**Supplied entries**
________
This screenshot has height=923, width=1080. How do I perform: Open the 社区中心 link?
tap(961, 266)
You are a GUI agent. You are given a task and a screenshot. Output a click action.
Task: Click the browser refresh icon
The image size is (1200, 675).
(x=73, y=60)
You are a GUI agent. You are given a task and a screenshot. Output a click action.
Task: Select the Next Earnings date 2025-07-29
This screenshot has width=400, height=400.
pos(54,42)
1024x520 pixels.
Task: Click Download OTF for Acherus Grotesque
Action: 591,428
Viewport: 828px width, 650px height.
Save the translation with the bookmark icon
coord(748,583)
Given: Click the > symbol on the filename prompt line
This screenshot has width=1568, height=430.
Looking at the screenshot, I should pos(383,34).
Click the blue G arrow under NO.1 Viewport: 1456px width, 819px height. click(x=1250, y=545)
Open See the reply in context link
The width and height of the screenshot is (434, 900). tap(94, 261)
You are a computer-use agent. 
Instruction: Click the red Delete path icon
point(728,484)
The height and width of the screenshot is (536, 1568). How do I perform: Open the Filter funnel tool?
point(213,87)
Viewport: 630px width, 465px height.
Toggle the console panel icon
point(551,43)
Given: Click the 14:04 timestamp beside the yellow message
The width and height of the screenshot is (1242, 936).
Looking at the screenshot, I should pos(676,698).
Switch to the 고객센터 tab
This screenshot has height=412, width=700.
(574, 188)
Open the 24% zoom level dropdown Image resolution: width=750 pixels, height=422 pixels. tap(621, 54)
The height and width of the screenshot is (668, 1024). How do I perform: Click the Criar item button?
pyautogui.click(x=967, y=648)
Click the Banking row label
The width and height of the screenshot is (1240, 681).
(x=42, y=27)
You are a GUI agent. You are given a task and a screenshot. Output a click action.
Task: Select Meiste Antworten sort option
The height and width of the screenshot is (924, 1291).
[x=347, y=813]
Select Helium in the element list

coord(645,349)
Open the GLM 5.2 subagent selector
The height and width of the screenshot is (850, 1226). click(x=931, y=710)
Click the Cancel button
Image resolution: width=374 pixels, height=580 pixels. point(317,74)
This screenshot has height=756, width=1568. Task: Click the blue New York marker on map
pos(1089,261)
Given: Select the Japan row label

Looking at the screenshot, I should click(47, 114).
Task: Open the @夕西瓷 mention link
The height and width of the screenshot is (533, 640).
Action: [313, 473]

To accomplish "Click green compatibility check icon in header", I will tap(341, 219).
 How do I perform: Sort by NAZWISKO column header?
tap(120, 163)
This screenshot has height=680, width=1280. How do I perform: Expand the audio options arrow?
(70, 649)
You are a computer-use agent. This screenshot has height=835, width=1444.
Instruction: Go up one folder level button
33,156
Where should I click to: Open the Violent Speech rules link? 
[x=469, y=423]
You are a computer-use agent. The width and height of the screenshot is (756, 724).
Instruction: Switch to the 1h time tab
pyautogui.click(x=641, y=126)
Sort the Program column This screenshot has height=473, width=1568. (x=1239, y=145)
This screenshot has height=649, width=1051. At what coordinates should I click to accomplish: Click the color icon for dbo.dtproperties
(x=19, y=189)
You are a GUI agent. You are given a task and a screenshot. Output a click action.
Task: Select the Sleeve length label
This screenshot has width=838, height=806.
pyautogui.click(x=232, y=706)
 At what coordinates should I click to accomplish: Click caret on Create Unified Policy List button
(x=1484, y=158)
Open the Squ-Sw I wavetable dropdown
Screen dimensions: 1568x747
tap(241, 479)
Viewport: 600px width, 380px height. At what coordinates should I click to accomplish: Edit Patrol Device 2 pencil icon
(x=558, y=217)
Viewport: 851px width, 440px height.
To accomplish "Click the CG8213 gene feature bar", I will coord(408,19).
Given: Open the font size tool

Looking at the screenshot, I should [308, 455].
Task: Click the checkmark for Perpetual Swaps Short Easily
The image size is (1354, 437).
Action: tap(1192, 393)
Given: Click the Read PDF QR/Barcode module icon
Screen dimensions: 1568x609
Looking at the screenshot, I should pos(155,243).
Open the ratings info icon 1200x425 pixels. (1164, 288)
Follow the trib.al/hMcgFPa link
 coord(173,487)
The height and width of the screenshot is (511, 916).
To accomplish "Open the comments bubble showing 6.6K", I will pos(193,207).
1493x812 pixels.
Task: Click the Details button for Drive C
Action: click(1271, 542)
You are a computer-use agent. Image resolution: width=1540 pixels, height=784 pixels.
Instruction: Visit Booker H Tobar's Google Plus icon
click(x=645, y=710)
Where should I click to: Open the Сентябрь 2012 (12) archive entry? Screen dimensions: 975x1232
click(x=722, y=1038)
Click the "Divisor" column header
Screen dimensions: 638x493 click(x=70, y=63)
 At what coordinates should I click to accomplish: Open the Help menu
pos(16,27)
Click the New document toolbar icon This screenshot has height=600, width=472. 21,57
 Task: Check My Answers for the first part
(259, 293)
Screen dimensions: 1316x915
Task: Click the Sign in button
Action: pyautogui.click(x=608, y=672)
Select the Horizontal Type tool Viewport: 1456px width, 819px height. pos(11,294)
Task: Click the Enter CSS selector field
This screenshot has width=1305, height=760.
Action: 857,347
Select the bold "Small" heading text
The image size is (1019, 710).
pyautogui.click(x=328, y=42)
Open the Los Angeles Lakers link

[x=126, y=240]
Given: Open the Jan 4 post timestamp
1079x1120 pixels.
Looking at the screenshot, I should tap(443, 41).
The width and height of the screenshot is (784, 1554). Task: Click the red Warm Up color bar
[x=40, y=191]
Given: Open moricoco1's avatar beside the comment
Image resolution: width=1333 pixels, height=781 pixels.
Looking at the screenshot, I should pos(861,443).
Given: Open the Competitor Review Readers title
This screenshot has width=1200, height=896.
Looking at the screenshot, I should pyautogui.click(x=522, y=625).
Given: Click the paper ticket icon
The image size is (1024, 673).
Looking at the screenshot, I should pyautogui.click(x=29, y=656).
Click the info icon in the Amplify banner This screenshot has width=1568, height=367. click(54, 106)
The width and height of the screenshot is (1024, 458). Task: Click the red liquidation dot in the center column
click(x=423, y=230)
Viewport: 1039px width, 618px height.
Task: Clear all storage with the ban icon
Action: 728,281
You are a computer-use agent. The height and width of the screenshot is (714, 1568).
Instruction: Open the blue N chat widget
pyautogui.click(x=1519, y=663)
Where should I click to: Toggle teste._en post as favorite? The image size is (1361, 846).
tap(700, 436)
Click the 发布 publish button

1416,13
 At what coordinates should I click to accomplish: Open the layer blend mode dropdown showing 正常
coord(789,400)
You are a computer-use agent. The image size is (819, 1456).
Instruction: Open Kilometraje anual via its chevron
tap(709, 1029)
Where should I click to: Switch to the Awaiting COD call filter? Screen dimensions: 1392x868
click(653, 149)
________
**Problem to work on**
Each entry in the listing is to be copied exactly.

**Result for this task**
This screenshot has height=923, width=1080. How do I perform: Open the 社区中心 link?
tap(961, 266)
You are a GUI agent. You are given a task and a screenshot. Output a click action.
Task: Click the browser refresh icon
The image size is (1200, 675).
(x=73, y=60)
You are a GUI agent. You are given a task and a screenshot. Output a click action.
Task: Select the Next Earnings date 2025-07-29
This screenshot has width=400, height=400.
pos(54,42)
1024x520 pixels.
Task: Click Download OTF for Acherus Grotesque
Action: 591,428
Viewport: 828px width, 650px height.
Save the translation with the bookmark icon
coord(748,583)
Given: Click the > symbol on the filename prompt line
This screenshot has width=1568, height=430.
Looking at the screenshot, I should pos(383,34).
Click the blue G arrow under NO.1 Viewport: 1456px width, 819px height. click(x=1250, y=545)
Open See the reply in context link
The width and height of the screenshot is (434, 900). tap(94, 261)
You are a computer-use agent. 
Instruction: Click the red Delete path icon
point(728,484)
The height and width of the screenshot is (536, 1568). How do I perform: Open the Filter funnel tool?
point(213,87)
Viewport: 630px width, 465px height.
Toggle the console panel icon
point(551,43)
Given: Click the 14:04 timestamp beside the yellow message
The width and height of the screenshot is (1242, 936).
Looking at the screenshot, I should pos(676,698).
Switch to the 고객센터 tab
This screenshot has height=412, width=700.
(574, 188)
Open the 24% zoom level dropdown Image resolution: width=750 pixels, height=422 pixels. tap(621, 54)
The height and width of the screenshot is (668, 1024). How do I perform: Click the Criar item button?
pyautogui.click(x=967, y=648)
Click the Banking row label
The width and height of the screenshot is (1240, 681).
(x=42, y=27)
You are a GUI agent. You are given a task and a screenshot. Output a click action.
Task: Select Meiste Antworten sort option
The height and width of the screenshot is (924, 1291).
[x=347, y=813]
Select Helium in the element list

coord(645,349)
Open the GLM 5.2 subagent selector
The height and width of the screenshot is (850, 1226). click(x=931, y=710)
Click the Cancel button
Image resolution: width=374 pixels, height=580 pixels. point(317,74)
This screenshot has height=756, width=1568. Task: Click the blue New York marker on map
pos(1089,261)
Given: Select the Japan row label

Looking at the screenshot, I should click(47, 114).
Task: Open the @夕西瓷 mention link
The height and width of the screenshot is (533, 640).
Action: [313, 473]

To accomplish "Click green compatibility check icon in header", I will tap(341, 219).
 How do I perform: Sort by NAZWISKO column header?
tap(120, 163)
This screenshot has height=680, width=1280. How do I perform: Expand the audio options arrow?
(70, 649)
You are a computer-use agent. This screenshot has height=835, width=1444.
Instruction: Go up one folder level button
33,156
Where should I click to: Open the Violent Speech rules link? 
[x=469, y=423]
You are a computer-use agent. The width and height of the screenshot is (756, 724).
Instruction: Switch to the 1h time tab
pyautogui.click(x=641, y=126)
Sort the Program column This screenshot has height=473, width=1568. (x=1239, y=145)
This screenshot has height=649, width=1051. At what coordinates should I click to accomplish: Click the color icon for dbo.dtproperties
(x=19, y=189)
You are a GUI agent. You are given a task and a screenshot. Output a click action.
Task: Select the Sleeve length label
This screenshot has width=838, height=806.
pyautogui.click(x=232, y=706)
 At what coordinates should I click to accomplish: Click caret on Create Unified Policy List button
(x=1484, y=158)
Open the Squ-Sw I wavetable dropdown
Screen dimensions: 1568x747
tap(241, 479)
Viewport: 600px width, 380px height. At what coordinates should I click to accomplish: Edit Patrol Device 2 pencil icon
(x=558, y=217)
Viewport: 851px width, 440px height.
To accomplish "Click the CG8213 gene feature bar", I will coord(408,19).
Given: Open the font size tool

Looking at the screenshot, I should [308, 455].
Task: Click the checkmark for Perpetual Swaps Short Easily
The image size is (1354, 437).
Action: tap(1192, 393)
Given: Click the Read PDF QR/Barcode module icon
Screen dimensions: 1568x609
Looking at the screenshot, I should pos(155,243).
Open the ratings info icon 1200x425 pixels. (1164, 288)
Follow the trib.al/hMcgFPa link
 coord(173,487)
The height and width of the screenshot is (511, 916).
To accomplish "Open the comments bubble showing 6.6K", I will pos(193,207).
1493x812 pixels.
Task: Click the Details button for Drive C
Action: click(1271, 542)
You are a computer-use agent. Image resolution: width=1540 pixels, height=784 pixels.
Instruction: Visit Booker H Tobar's Google Plus icon
click(x=645, y=710)
Where should I click to: Open the Сентябрь 2012 (12) archive entry? Screen dimensions: 975x1232
click(x=722, y=1038)
Click the "Divisor" column header
Screen dimensions: 638x493 click(x=70, y=63)
 At what coordinates should I click to accomplish: Open the Help menu
pos(16,27)
Click the New document toolbar icon This screenshot has height=600, width=472. 21,57
 Task: Check My Answers for the first part
(259, 293)
Screen dimensions: 1316x915
Task: Click the Sign in button
Action: pyautogui.click(x=608, y=672)
Select the Horizontal Type tool Viewport: 1456px width, 819px height. pos(11,294)
Task: Click the Enter CSS selector field
This screenshot has width=1305, height=760.
Action: 857,347
Select the bold "Small" heading text
The image size is (1019, 710).
pyautogui.click(x=328, y=42)
Open the Los Angeles Lakers link

[x=126, y=240]
Given: Open the Jan 4 post timestamp
1079x1120 pixels.
Looking at the screenshot, I should tap(443, 41).
The width and height of the screenshot is (784, 1554). Task: Click the red Warm Up color bar
[x=40, y=191]
Given: Open moricoco1's avatar beside the comment
Image resolution: width=1333 pixels, height=781 pixels.
Looking at the screenshot, I should pos(861,443).
Given: Open the Competitor Review Readers title
This screenshot has width=1200, height=896.
Looking at the screenshot, I should pyautogui.click(x=522, y=625).
Given: Click the paper ticket icon
The image size is (1024, 673).
Looking at the screenshot, I should pyautogui.click(x=29, y=656).
Click the info icon in the Amplify banner This screenshot has width=1568, height=367. click(54, 106)
The width and height of the screenshot is (1024, 458). Task: Click the red liquidation dot in the center column
click(x=423, y=230)
Viewport: 1039px width, 618px height.
Task: Clear all storage with the ban icon
Action: 728,281
You are a computer-use agent. The height and width of the screenshot is (714, 1568).
Instruction: Open the blue N chat widget
pyautogui.click(x=1519, y=663)
Where should I click to: Toggle teste._en post as favorite? The image size is (1361, 846).
tap(700, 436)
Click the 发布 publish button

1416,13
 At what coordinates should I click to accomplish: Open the layer blend mode dropdown showing 正常
coord(789,400)
You are a computer-use agent. The image size is (819, 1456).
Instruction: Open Kilometraje anual via its chevron
tap(709, 1029)
Where should I click to: Switch to the Awaiting COD call filter? Screen dimensions: 1392x868
click(653, 149)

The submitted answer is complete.